UOL


São Paulo, domingo, 26 de outubro de 2003

Texto Anterior | Próximo Texto | Índice

VIOLÊNCIA

Autoridades denunciam envolvimento policial em grupos de extermínio no Nordeste; acusados negam participação

Promotora ameaçada pede ação federal

JOSÉ MASCHIO
DA AGÊNCIA FOLHA, EM MOGEIRO (PB), PEDRAS DE FOGO (PB) E ITAMBÉ (PE)

Grupos de extermínio que agem na divisa da Paraíba com Pernambuco são exemplo de suposto envolvimento de policiais com o crime organizado e da impotência de autoridades que têm interesse em coibir a ação dos criminosos.
A promotora pública de Itambé (PE), Rosemary Souto Maior de Almeida, 44, é um exemplo dessa "impotência oficial". Ela já denunciou os grupos de extermínio na Comissão Interamericana de Direitos Humanos da OEA (Organização dos Estados Americanos). Hoje vive com escolta policial 24 horas por dia.
Com 43 processos de homicídios parados por falta de investigação policial, Rosemary diz: "Já fizemos tudo o que era possível. Agora, só uma força-tarefa federal para conter os crimes e os grupos de extermínio".
De 1999 a 2002, mais de cem pessoas foram "justiçadas" nos municípios paraibanos de Mogeiro, Alhandra, Juripiranga e Pedras de Fogo e nos pernambucanos de Timbaúba, Goiana e Itambé. A divisa facilita a ação dos grupos: os mortos de um Estado são desovados (jogados) em outro.
Policiais civis como Sérgio de Souza Azevedo, 41, e Marcelo Jorge Pereira, 42, e PMs como o ex-sargento Manoel César de Albuquerque, "o cabo César", são acusados na CPI da Violência do Campo, da Assembléia Legislativa da Paraíba, de ser líderes dos grupos de extermínio na região.
O deputado estadual frei Anastácio Ribeiro (PT-PB), 58, que presidiu essa CPI (maio a dezembro de 2001) diz que esses líderes agiam "e agem acobertados" pelo ex-secretário de Segurança Pública da Paraíba Francisco Glauberto Bezerra e pelo ex-procurador-geral de Justiça Júlio Paulo Neto."É evidente que existia essa cobertura, senão não haveria tamanha impunidade", diz Ribeiro.
Bezerra é hoje procurador de Justiça no Ministério Público da Paraíba e Paulo Neto é desembargador no Tribunal de Justiça.
As vítimas preferenciais desses grupos são menores infratores, marginais de pequenos delitos, homossexuais e trabalhadores rurais, sejam sem-terra ou trabalhadores que ingressam em ações trabalhistas contra usineiros e plantadores de cana-de-açúcar.
O surgimento desses grupos após 1997 sugere uma mistura de interesses públicos e privados e a ausência efetiva do Estado.
O empresário Severino Ramos Pereira, 51, de Itambé (PE) admite que, em 1996, forneceu passagens aéreas e auxílio financeiro para que policiais de Pedras de Fogo e Itambé -municípios separados por uma avenida- fossem a São Paulo para buscar e prender os assassinos de seu filho Welveson Luiz Pereira, então com 18 anos, morto numa tentativa de assalto.

(Dados coletados)
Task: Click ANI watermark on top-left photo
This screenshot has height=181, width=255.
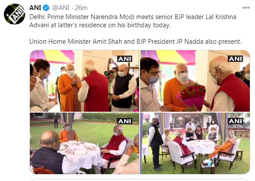Action: tap(125, 59)
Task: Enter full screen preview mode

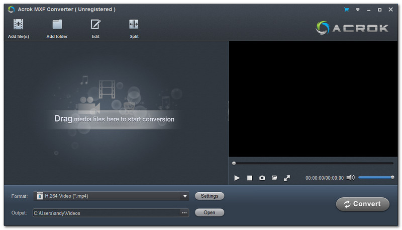Action: pyautogui.click(x=287, y=178)
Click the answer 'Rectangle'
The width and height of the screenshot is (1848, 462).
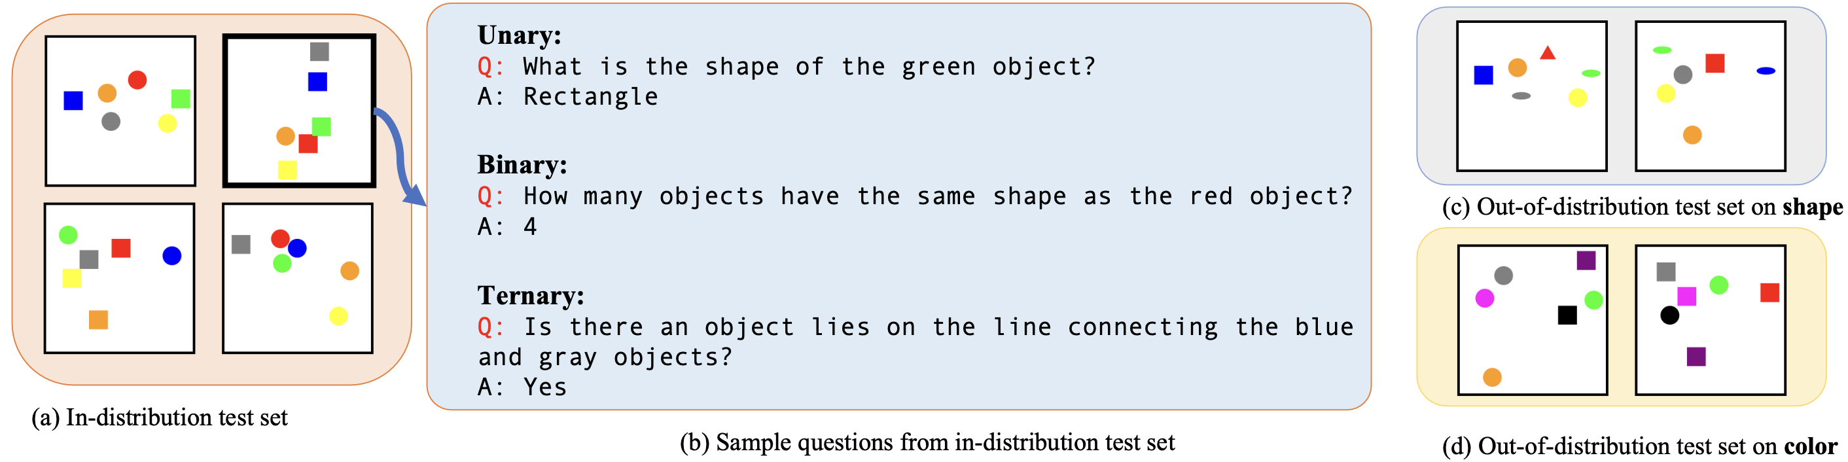590,97
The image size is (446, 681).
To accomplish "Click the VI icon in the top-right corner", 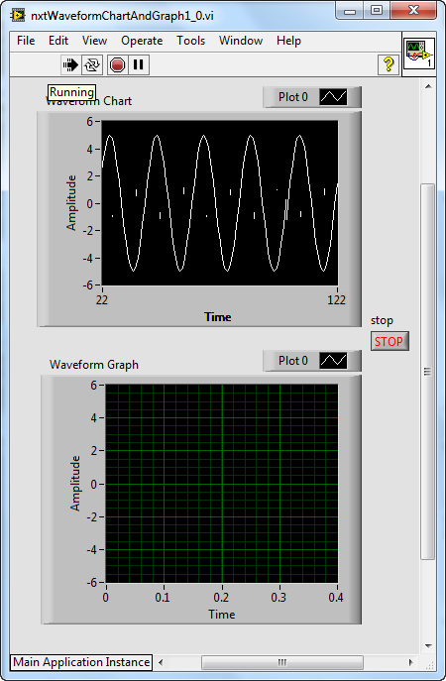I will point(419,54).
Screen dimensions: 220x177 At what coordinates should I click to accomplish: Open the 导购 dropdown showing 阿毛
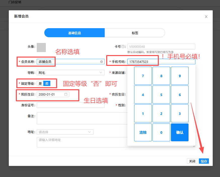point(70,73)
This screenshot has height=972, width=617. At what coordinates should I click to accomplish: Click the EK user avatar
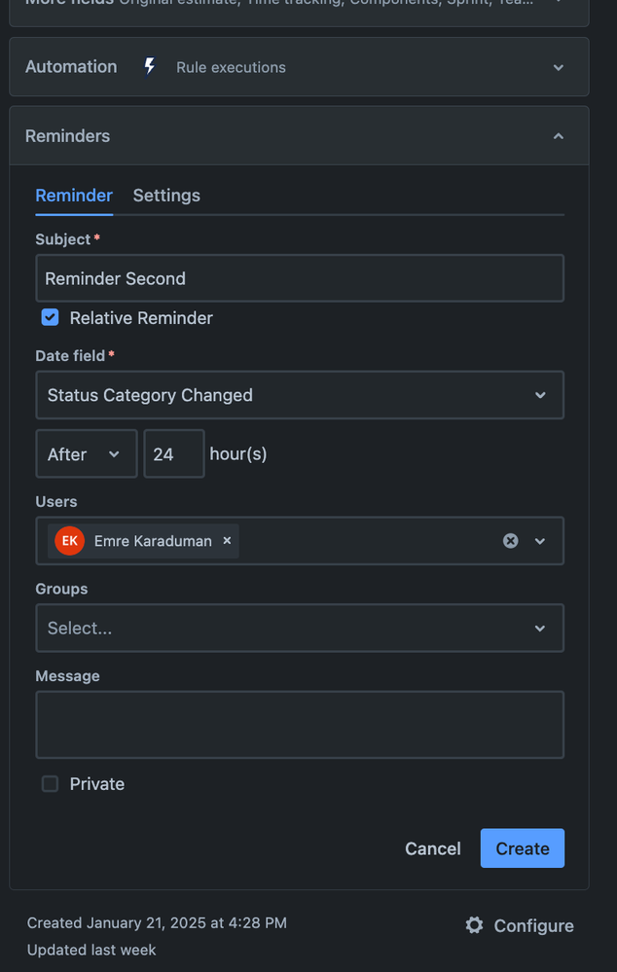pyautogui.click(x=69, y=541)
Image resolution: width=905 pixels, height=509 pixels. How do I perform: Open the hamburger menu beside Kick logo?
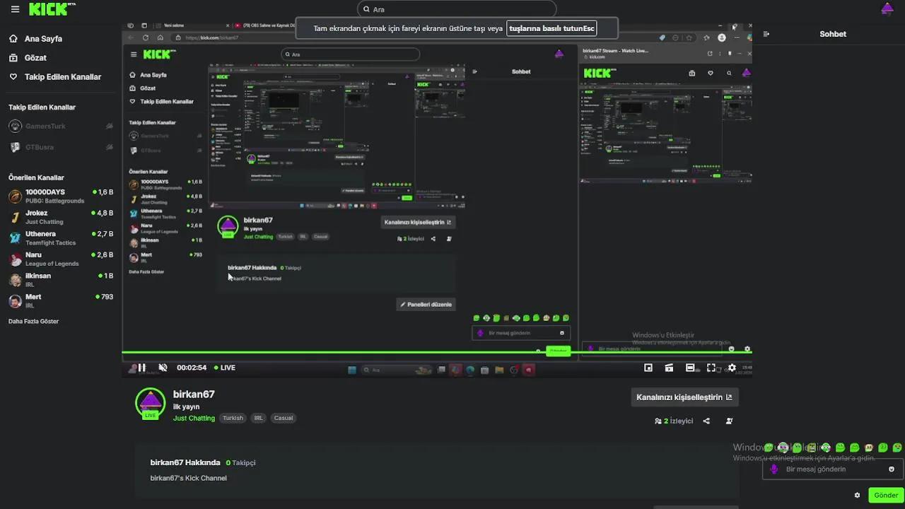tap(15, 9)
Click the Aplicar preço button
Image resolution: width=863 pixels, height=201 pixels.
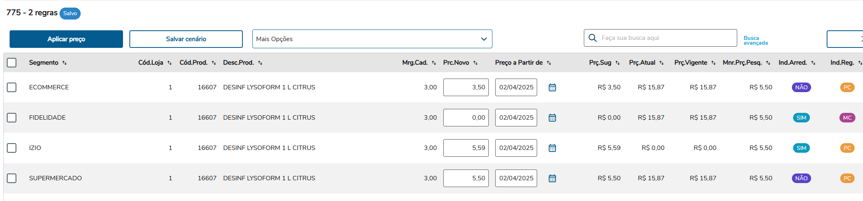[66, 39]
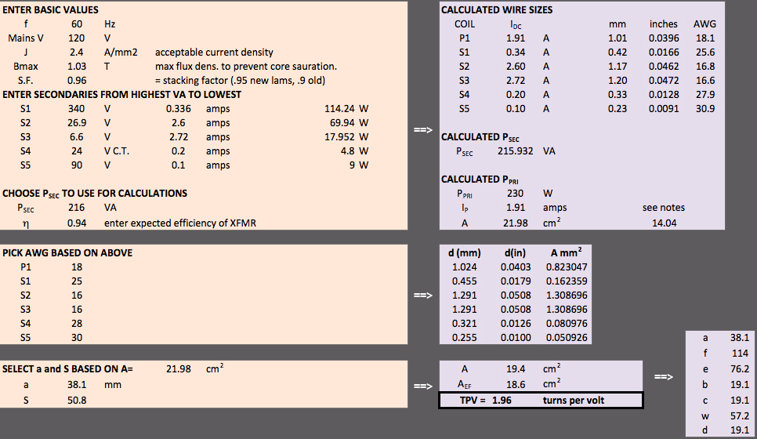Click the w dimension value 57.2
This screenshot has width=757, height=439.
tap(738, 415)
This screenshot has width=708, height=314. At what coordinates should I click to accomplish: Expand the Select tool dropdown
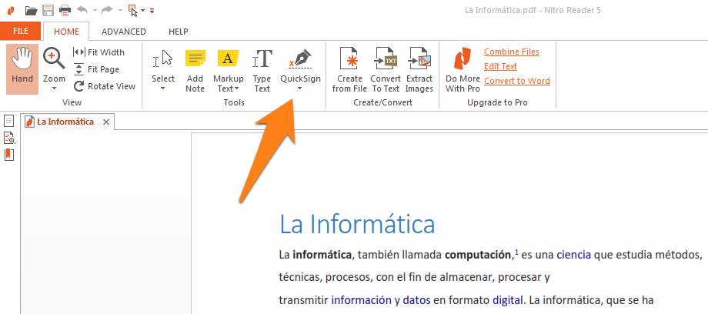(163, 89)
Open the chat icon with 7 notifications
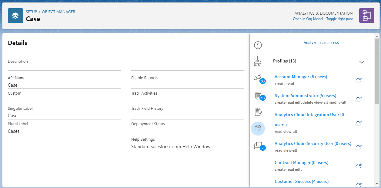 pyautogui.click(x=258, y=146)
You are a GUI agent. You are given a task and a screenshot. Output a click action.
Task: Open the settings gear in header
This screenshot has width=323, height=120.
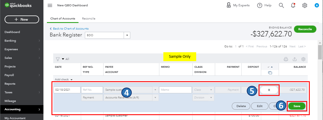click(305, 5)
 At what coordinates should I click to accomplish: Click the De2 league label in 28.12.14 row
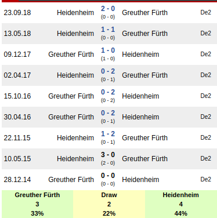coord(205,179)
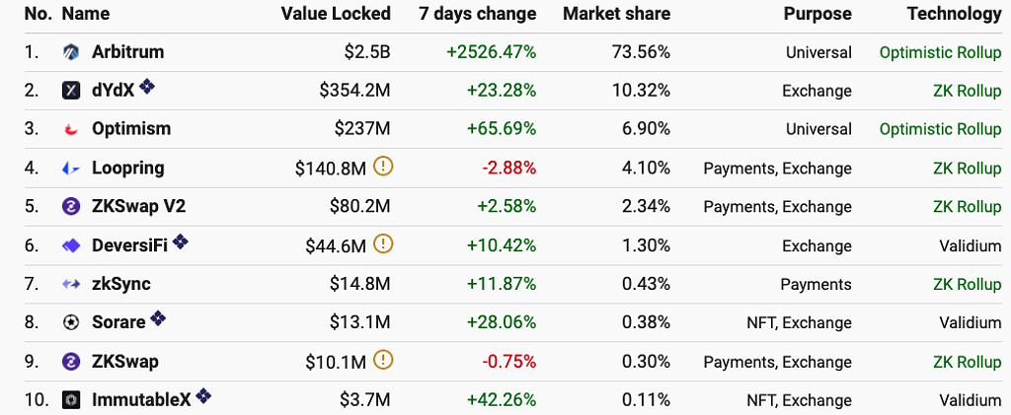Click the Market share column header
Viewport: 1011px width, 415px height.
tap(616, 14)
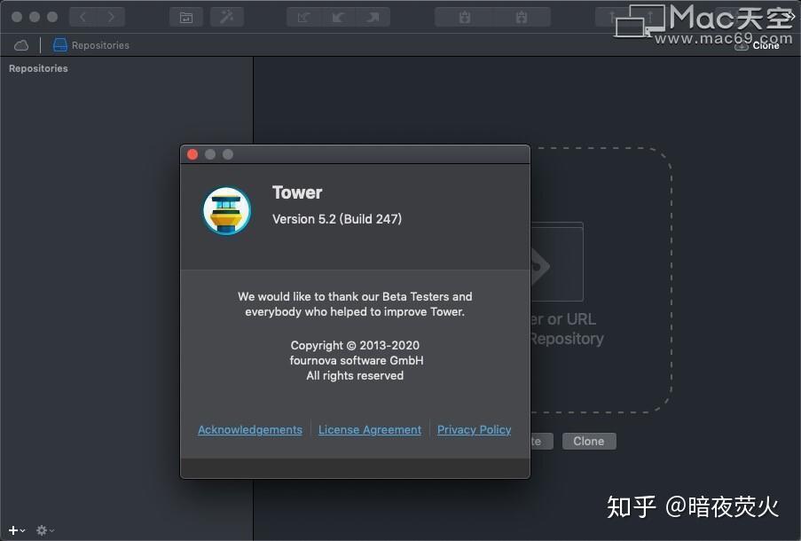Click the Stash save icon in the toolbar
This screenshot has height=541, width=801.
(x=464, y=16)
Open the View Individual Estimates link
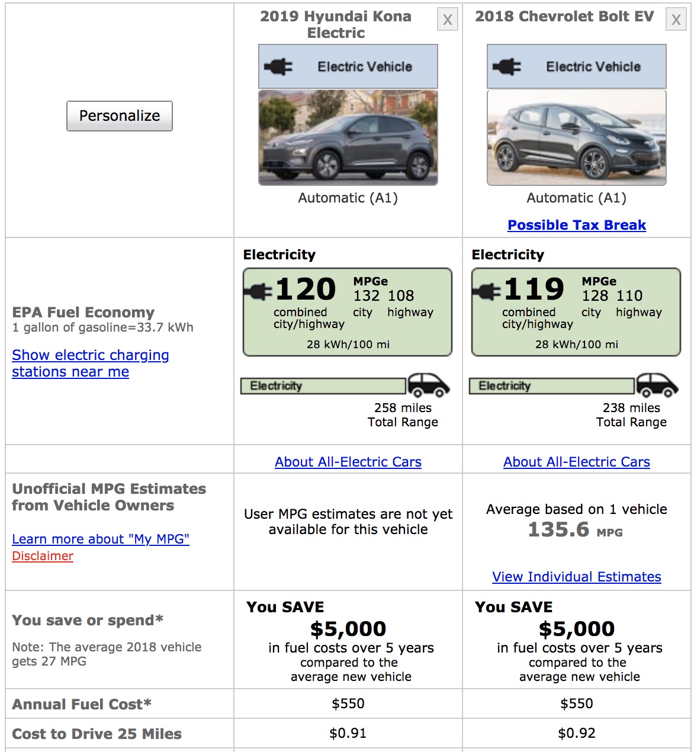This screenshot has height=752, width=694. (x=576, y=577)
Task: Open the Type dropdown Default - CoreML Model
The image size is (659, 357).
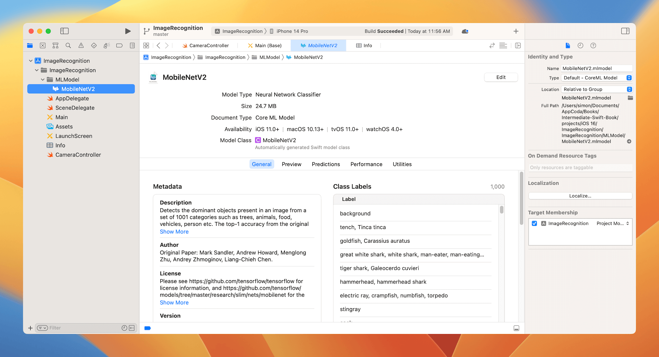Action: coord(597,78)
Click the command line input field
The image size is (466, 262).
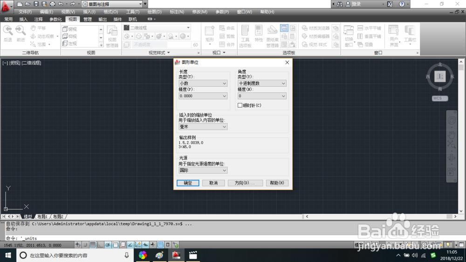232,238
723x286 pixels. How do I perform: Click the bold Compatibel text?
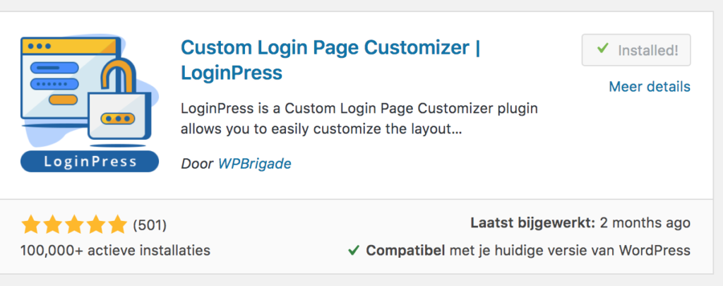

## INSTRUÇÕES DA TAREFA:
Segundo a reportagem sobre grupos de extermínio no Nordeste, quantos processos de homicídios estão parados na promotoria de Itambé e por quê? Os registros não têm nenhum papel nesta atividade.

## RESPOSTA:
São 43 processos de homicídios, parados por falta de investigação policial.